### Work to be completed
Transcribe the entries exactly; images are not part of the copy.

═══

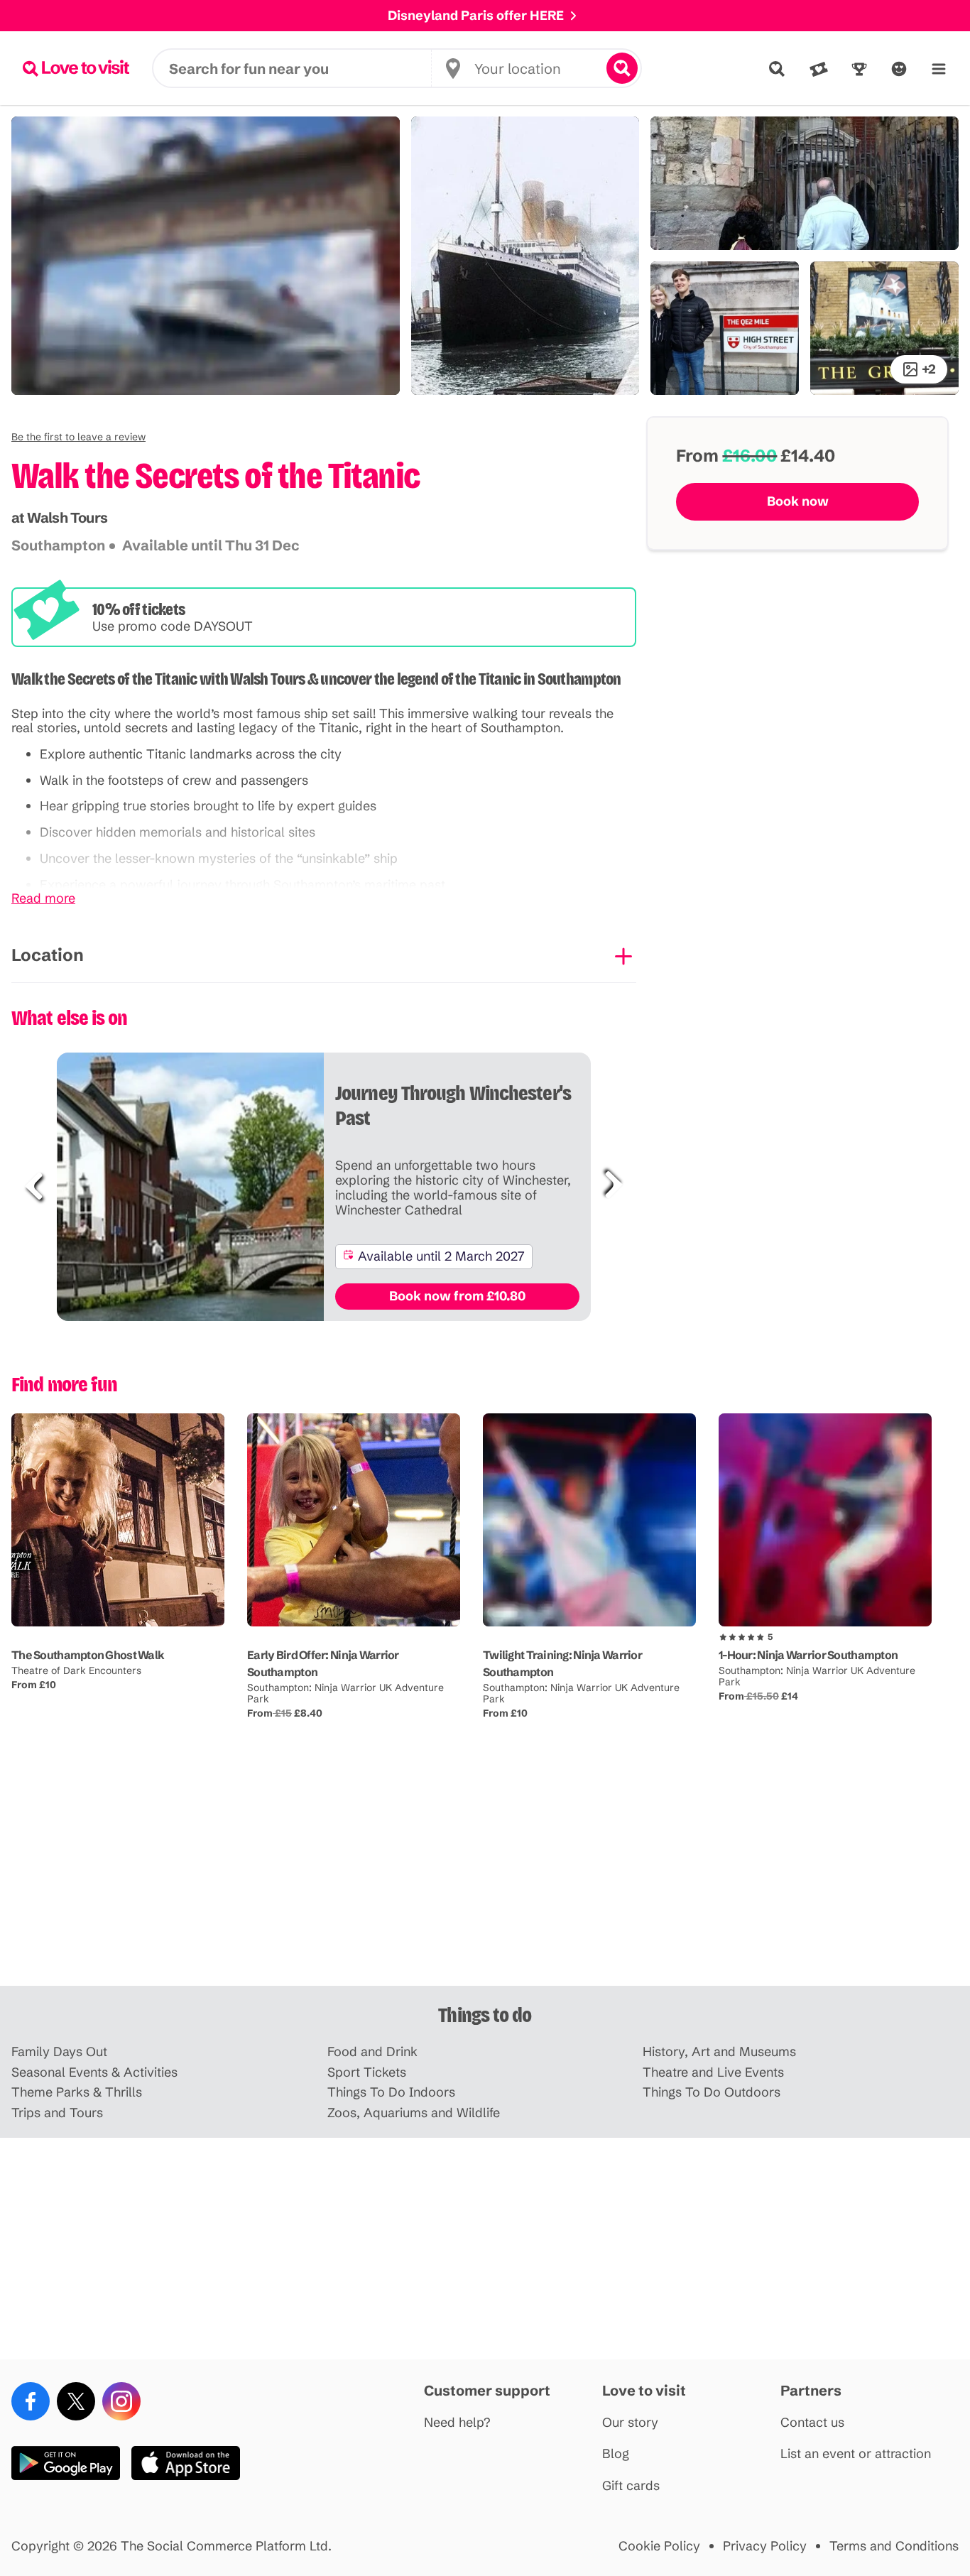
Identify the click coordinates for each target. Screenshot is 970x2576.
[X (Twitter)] (76, 2401)
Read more (43, 898)
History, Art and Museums (719, 2052)
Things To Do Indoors (391, 2092)
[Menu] (938, 68)
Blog (615, 2454)
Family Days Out (59, 2052)
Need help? (457, 2422)
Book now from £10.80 (457, 1296)
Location (47, 955)
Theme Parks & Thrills (76, 2092)
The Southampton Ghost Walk (87, 1655)
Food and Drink (372, 2052)
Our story (630, 2422)
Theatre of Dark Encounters (76, 1670)
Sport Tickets (366, 2072)
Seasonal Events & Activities (94, 2072)
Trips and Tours (57, 2113)
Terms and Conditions (894, 2546)
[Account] (899, 68)
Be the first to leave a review (78, 436)
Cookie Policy (659, 2546)
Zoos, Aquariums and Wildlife (413, 2113)
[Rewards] (859, 68)
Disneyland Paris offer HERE (476, 15)
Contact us (812, 2422)
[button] (78, 436)
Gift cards (631, 2486)
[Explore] (777, 69)
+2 (929, 369)
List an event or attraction (855, 2454)
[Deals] (819, 68)
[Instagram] (121, 2401)
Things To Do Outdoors (711, 2092)
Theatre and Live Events (713, 2072)
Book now (798, 501)
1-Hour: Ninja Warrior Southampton (808, 1655)
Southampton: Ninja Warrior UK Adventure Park (345, 1693)
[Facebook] (30, 2401)
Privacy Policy (765, 2546)
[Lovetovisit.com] (76, 68)
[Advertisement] (485, 1875)
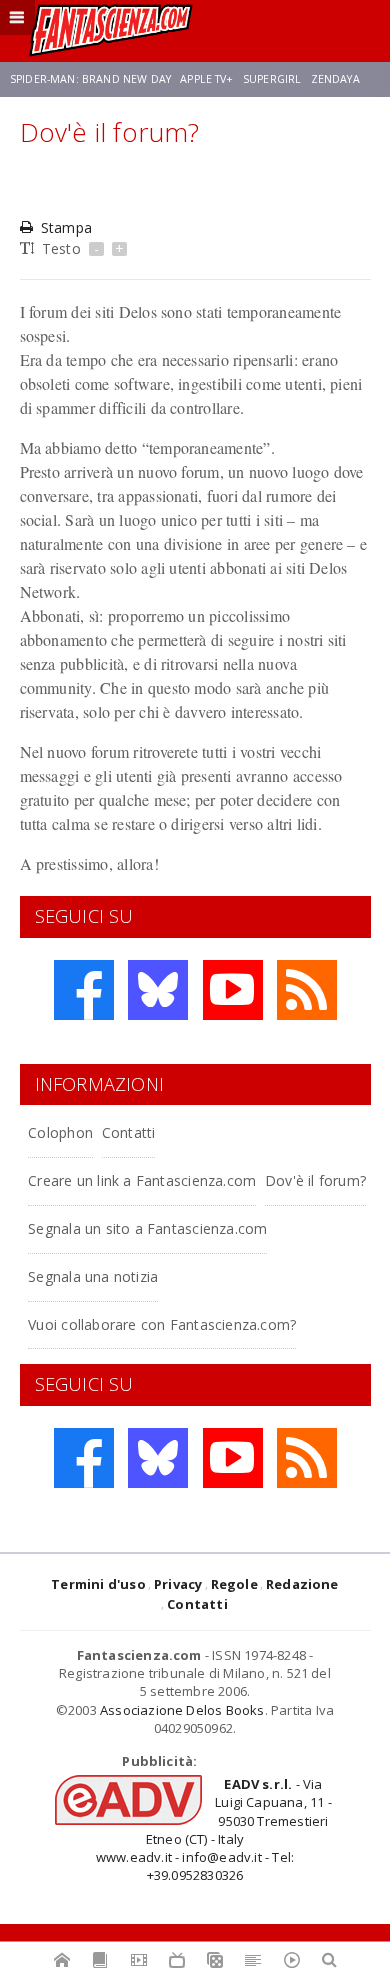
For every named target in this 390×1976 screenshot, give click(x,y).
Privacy (178, 1584)
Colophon (60, 1132)
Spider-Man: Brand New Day (90, 79)
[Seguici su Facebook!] (84, 990)
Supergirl (272, 79)
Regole (234, 1584)
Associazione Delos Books (182, 1710)
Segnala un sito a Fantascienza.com (147, 1228)
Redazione (302, 1584)
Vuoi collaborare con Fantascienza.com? (162, 1324)
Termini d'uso (98, 1584)
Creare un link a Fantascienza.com (142, 1180)
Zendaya (335, 79)
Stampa (66, 227)
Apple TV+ (206, 79)
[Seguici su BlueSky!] (158, 990)
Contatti (129, 1132)
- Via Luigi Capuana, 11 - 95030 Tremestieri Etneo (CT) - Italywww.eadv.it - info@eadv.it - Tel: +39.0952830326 (214, 1829)
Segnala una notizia (93, 1276)
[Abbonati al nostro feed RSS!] (307, 990)
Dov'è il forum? (315, 1180)
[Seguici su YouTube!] (233, 990)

═══

### Solution
Identify the click coordinates for each target. Screenshot is 970x2576.
[X (Twitter)] (76, 2401)
Read more (43, 898)
History, Art and Museums (719, 2052)
Things To Do Indoors (391, 2092)
[Menu] (938, 68)
Blog (615, 2454)
Family Days Out (59, 2052)
Need help? (457, 2422)
Book now from £10.80 (457, 1296)
Location (47, 955)
Theme Parks & Thrills (76, 2092)
The Southampton Ghost Walk (87, 1655)
Food and Drink (372, 2052)
Our story (630, 2422)
Theatre of Dark Encounters (76, 1670)
Sport Tickets (366, 2072)
Seasonal Events & Activities (94, 2072)
Trips and Tours (57, 2113)
Terms and Conditions (894, 2546)
[Account] (899, 68)
Be the first to leave a review (78, 436)
Cookie Policy (659, 2546)
Zoos, Aquariums and Wildlife (413, 2113)
[Rewards] (859, 68)
Disneyland Paris offer HERE (476, 15)
Contact us (812, 2422)
[button] (78, 436)
Gift cards (631, 2486)
[Explore] (777, 69)
+2 (929, 369)
List an event or attraction (855, 2454)
[Deals] (819, 68)
[Instagram] (121, 2401)
Things To Do Outdoors (711, 2092)
Theatre and Live Events (713, 2072)
Book now (798, 501)
1-Hour: Ninja Warrior Southampton (808, 1655)
Southampton: Ninja Warrior UK Adventure Park (345, 1693)
[Facebook] (30, 2401)
Privacy Policy (765, 2546)
[Lovetovisit.com] (76, 68)
[Advertisement] (485, 1875)
For every named target in this 390×1976 screenshot, give click(x,y).
Privacy (178, 1584)
Colophon (60, 1132)
Spider-Man: Brand New Day (90, 79)
[Seguici su Facebook!] (84, 990)
Supergirl (272, 79)
Regole (234, 1584)
Associazione Delos Books (182, 1710)
Segnala un sito a Fantascienza.com (147, 1228)
Redazione (302, 1584)
Vuoi collaborare con Fantascienza.com? (162, 1324)
Termini d'uso (98, 1584)
Creare un link a Fantascienza.com (142, 1180)
Zendaya (335, 79)
Stampa (66, 227)
Apple TV+ (206, 79)
[Seguici su BlueSky!] (158, 990)
Contatti (129, 1132)
- Via Luigi Capuana, 11 - 95030 Tremestieri Etneo (CT) - Italywww.eadv.it - info@eadv.it - Tel: +39.0952830326 (214, 1829)
Segnala una notizia (93, 1276)
[Abbonati al nostro feed RSS!] (307, 990)
Dov'è il forum? (315, 1180)
[Seguici su YouTube!] (233, 990)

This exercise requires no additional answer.